§ Instructions for the task
The response must consist of every line of the listing, reproduced verbatim.
[Opening Listed entries section]
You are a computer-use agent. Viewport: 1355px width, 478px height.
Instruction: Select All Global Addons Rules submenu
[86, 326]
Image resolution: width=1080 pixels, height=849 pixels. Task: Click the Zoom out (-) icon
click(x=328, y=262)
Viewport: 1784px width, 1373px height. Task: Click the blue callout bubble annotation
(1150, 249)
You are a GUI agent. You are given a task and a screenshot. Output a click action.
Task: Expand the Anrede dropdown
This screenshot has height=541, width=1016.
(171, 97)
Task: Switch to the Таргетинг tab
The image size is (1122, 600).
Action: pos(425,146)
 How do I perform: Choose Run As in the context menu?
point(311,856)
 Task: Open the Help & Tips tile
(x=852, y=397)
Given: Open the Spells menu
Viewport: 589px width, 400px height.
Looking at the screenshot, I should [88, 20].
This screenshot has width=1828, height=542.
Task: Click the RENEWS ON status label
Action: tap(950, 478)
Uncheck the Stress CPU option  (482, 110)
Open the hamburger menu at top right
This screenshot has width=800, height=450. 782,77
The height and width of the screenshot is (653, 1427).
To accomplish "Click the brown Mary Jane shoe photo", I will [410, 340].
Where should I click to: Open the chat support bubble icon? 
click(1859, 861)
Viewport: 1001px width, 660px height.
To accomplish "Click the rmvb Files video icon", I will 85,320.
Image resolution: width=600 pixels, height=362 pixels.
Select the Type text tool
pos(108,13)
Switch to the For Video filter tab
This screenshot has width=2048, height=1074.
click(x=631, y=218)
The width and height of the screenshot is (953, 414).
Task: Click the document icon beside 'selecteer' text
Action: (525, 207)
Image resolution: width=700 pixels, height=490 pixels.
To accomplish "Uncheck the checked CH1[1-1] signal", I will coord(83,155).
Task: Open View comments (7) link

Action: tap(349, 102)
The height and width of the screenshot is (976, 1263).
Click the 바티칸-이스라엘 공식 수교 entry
[Closing Listed entries section]
§ Result below
You are a computer-use agent. Viewport: 1355px width, 478px height.
Instruction: Select All Global Addons Rules submenu
[86, 326]
Image resolution: width=1080 pixels, height=849 pixels. Task: Click the Zoom out (-) icon
click(x=328, y=262)
Viewport: 1784px width, 1373px height. Task: Click the blue callout bubble annotation
(1150, 249)
You are a GUI agent. You are given a task and a screenshot. Output a click action.
Task: Expand the Anrede dropdown
This screenshot has height=541, width=1016.
(171, 97)
Task: Switch to the Таргетинг tab
The image size is (1122, 600).
Action: pos(425,146)
 How do I perform: Choose Run As in the context menu?
point(311,856)
 Task: Open the Help & Tips tile
(x=852, y=397)
Given: Open the Spells menu
Viewport: 589px width, 400px height.
Looking at the screenshot, I should [88, 20].
This screenshot has width=1828, height=542.
Task: Click the RENEWS ON status label
Action: tap(950, 478)
Uncheck the Stress CPU option  (482, 110)
Open the hamburger menu at top right
This screenshot has width=800, height=450. 782,77
The height and width of the screenshot is (653, 1427).
To accomplish "Click the brown Mary Jane shoe photo", I will [410, 340].
Where should I click to: Open the chat support bubble icon? 
click(1859, 861)
Viewport: 1001px width, 660px height.
To accomplish "Click the rmvb Files video icon", I will 85,320.
Image resolution: width=600 pixels, height=362 pixels.
Select the Type text tool
pos(108,13)
Switch to the For Video filter tab
This screenshot has width=2048, height=1074.
click(x=631, y=218)
The width and height of the screenshot is (953, 414).
Task: Click the document icon beside 'selecteer' text
Action: (525, 207)
Image resolution: width=700 pixels, height=490 pixels.
To accomplish "Uncheck the checked CH1[1-1] signal", I will coord(83,155).
Task: Open View comments (7) link

Action: tap(349, 102)
The height and width of the screenshot is (976, 1263).
Click the 바티칸-이스라엘 공식 수교 entry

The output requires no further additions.